Material for the task:

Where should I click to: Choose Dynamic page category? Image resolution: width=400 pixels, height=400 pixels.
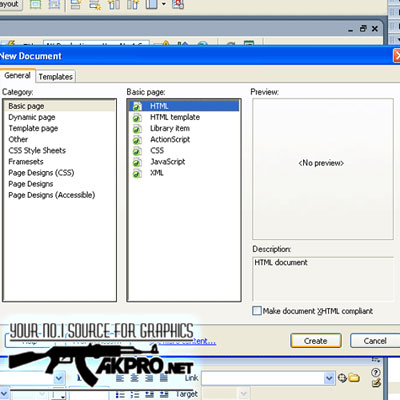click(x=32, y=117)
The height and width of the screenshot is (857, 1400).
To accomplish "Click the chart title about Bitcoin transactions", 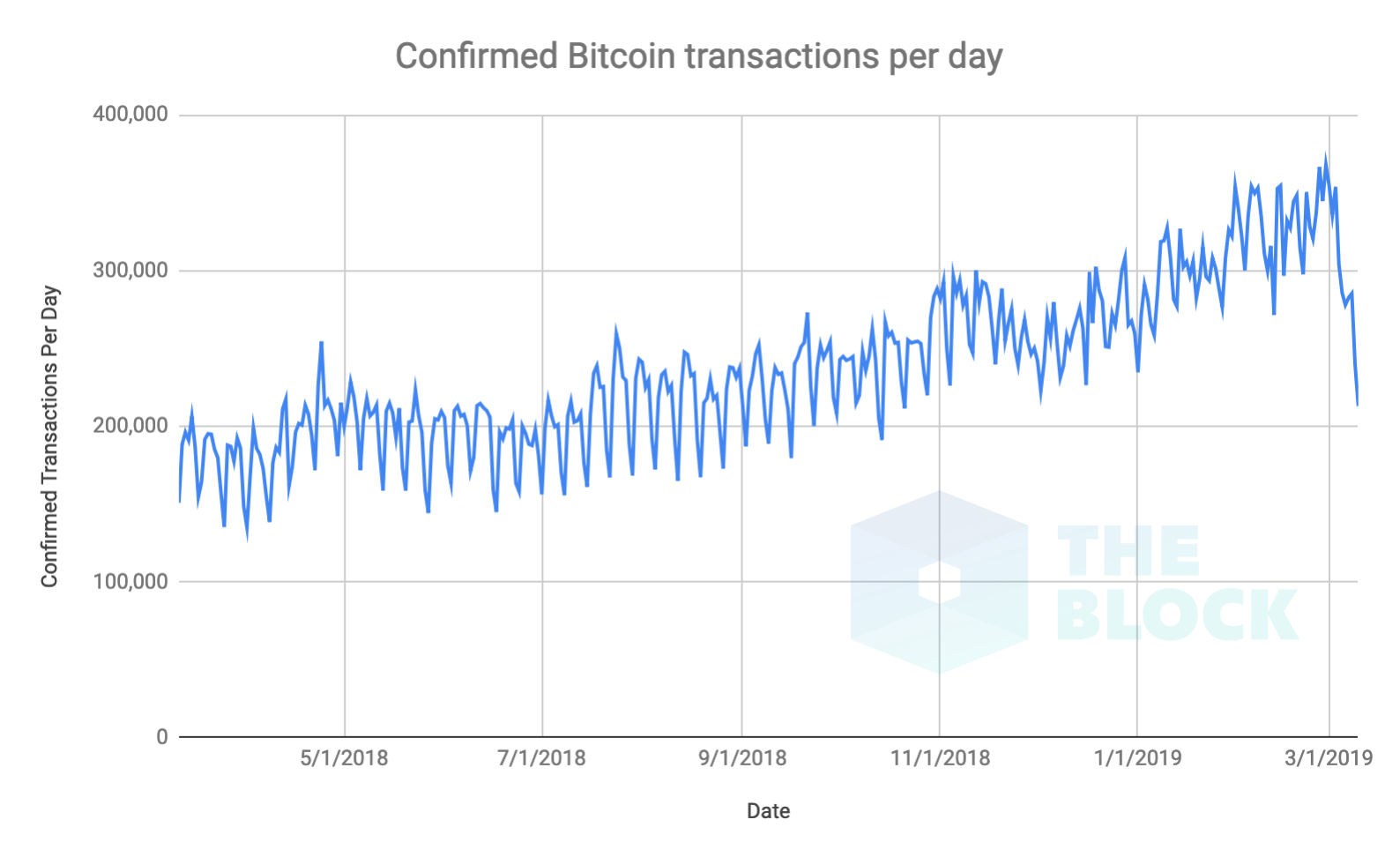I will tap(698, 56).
--
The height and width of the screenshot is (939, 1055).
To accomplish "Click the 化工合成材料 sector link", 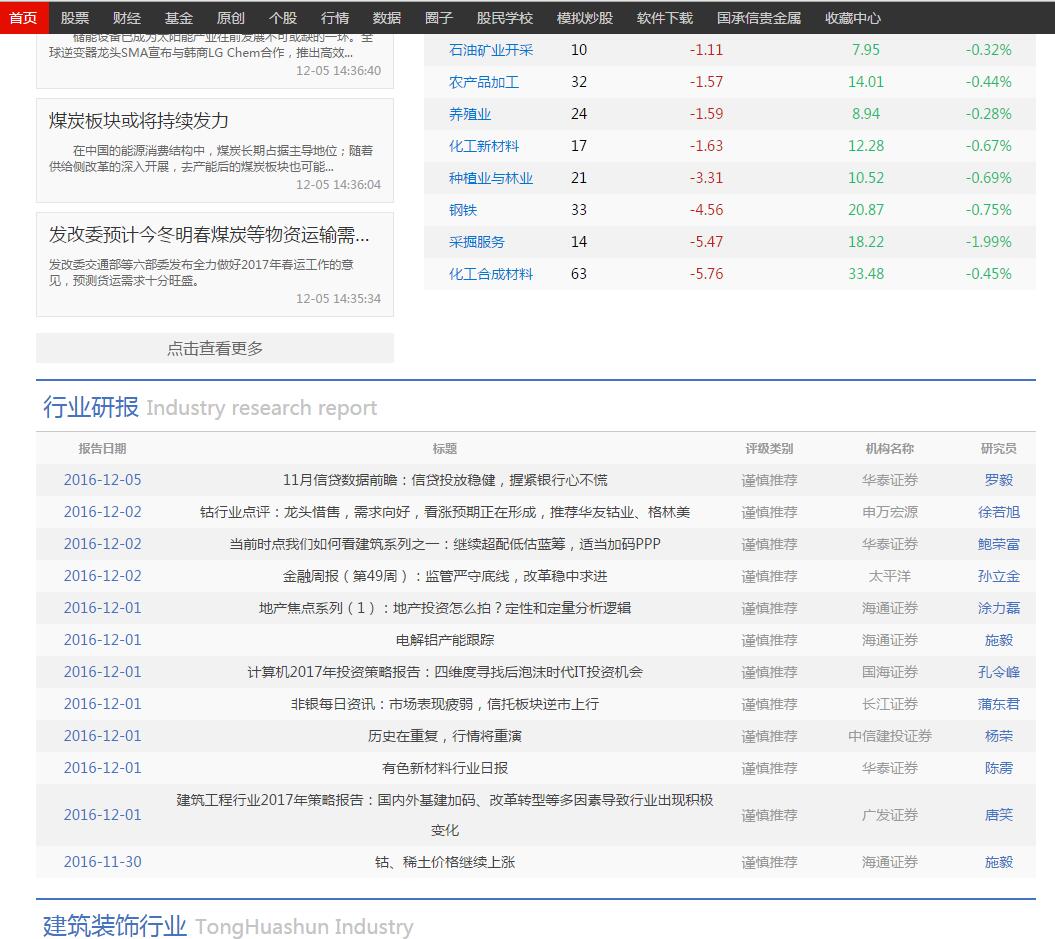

Work order: If a line in the data above holds the word "screenshot", count it, and give only the final number.

Output for this task: 2